Arielle Adams is a producer with Blunt Youth Radio, in Portland, ME.
Hear more from the Blunt Youth Radio Project.
BEHIND THE SCENES with Arielle Adams
How and when did you become involved with Blunt Youth Radio?
I became involved with Blunt about three years ago. My friend invited me to one of the recruitment meetings and having nothing better to do, I went. At first I was intimidated by the whole thing, but as I began to be trained in hosting and reporting, I knew that I had found something I loved.
What do you like best about using audio to tell stories, rather than video or illustrations?
What I love the most about audio is that you are able to use your imagination. Characters and settings aren't just there for you to see -- you have to create them. This gives me a challenge, because I have to use sound, tape and my own voice so the listener will see exactly what I want them to.
What inspired your decision to document your and your friends' first menstruation stories?
I was with Blunt in San Francisco attending a national radio conference and a bunch of us girls were just hanging around in our room chatting. It turned out that nearly half of us were on our periods and this unusual coincidence began a conversation spanning this, that and all that other girl stuff. It was a wonderful discussion, and about midway through, I realized what great radio it would have made -- all of us telling our first period stories so openly. When I got home I immediately started to get tape.
Were the girls you approached always so forthcoming, or did some tell you it was too private a thing to share?
Actually about 75 percent of the girls I spoke to were willing to share their stories. This really surprised me, because I thought I might have to push real hard for girls to open up and at least talk to me.
I think all of the girls who refused probably thought their story would have been too boring -- or maybe they were just uncomfortable.
Do you think the girls you interviewed would have told their stories to a video camera as willingly?
Radio is wonderful because you can tell your most personal story and still be anonymous.
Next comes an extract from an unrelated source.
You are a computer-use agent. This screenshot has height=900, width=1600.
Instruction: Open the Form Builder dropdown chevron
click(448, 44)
Having a bright and intense light in your face not only takes away from the personalness, but it creates this self-consciousness that was never there in the first place. I think girls were so open and honest because microphones are much more comfortable than a flashing red light.
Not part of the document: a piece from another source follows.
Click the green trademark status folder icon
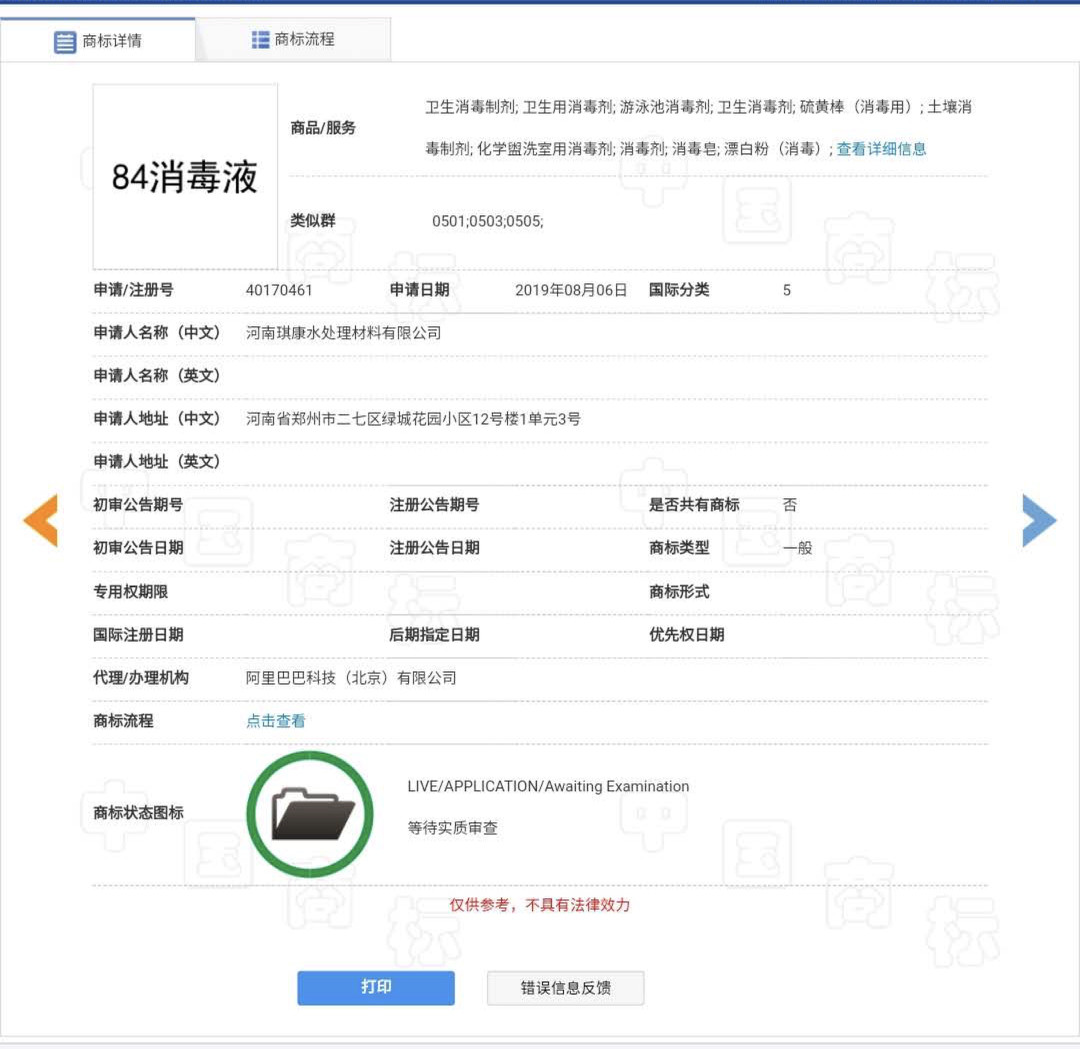The height and width of the screenshot is (1049, 1080). pyautogui.click(x=310, y=813)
How have people reacted to this story overall? Do you think age has been a factor in listeners' responses? What do your male peers think?
Most of the reactions I've gotten from people have been positive ones. I think at first people are a little weary, but once they hear the feature they loosen up and really enjoy all of the stories. The greatest thing about this piece is that it's completely age friendly. Every women has had their first period, so hopefully this feature makes them think back to that time in their lives. As far as the male perspective goes, most guys have enjoyed the piece and I just shrug off those who have said negative things, because I know deep inside they secretly wished they had a first period story to tell too.
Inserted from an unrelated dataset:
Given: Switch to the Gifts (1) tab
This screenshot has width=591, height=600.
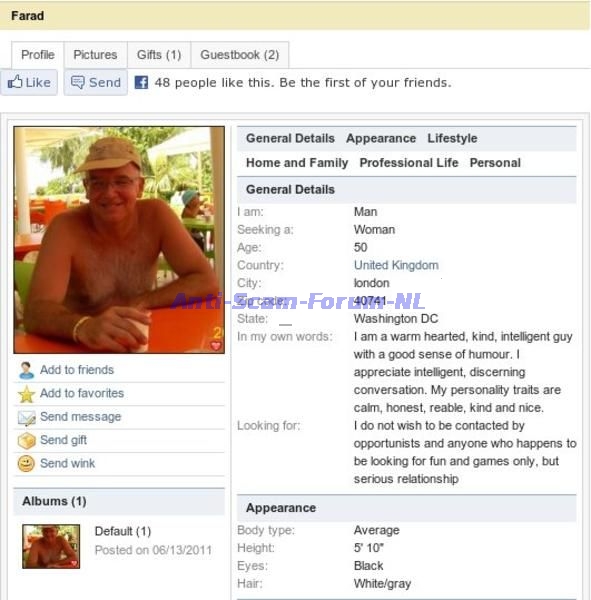Looking at the screenshot, I should pos(159,55).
Are you considering any sort of follow-up? What are you working on now?
I would love to do a whole series about the menstrual cycle, from young girls' expectations to their first period, to pregnancy and menopause. I think often times women are afraid or intimidated to talk about their bodies or what goes on "down there." I want to break that barrier with this piece or any feature I do in the future. I want women to talk about what they want when they want and not feel ashamed or embarrassed to talk about their bodies. Hopefully after hearing my piece, women will begin to think about the gender issues, stereotypes, double standards and pressures that are still in place within our world today -- and maybe they'll get a few laughs too.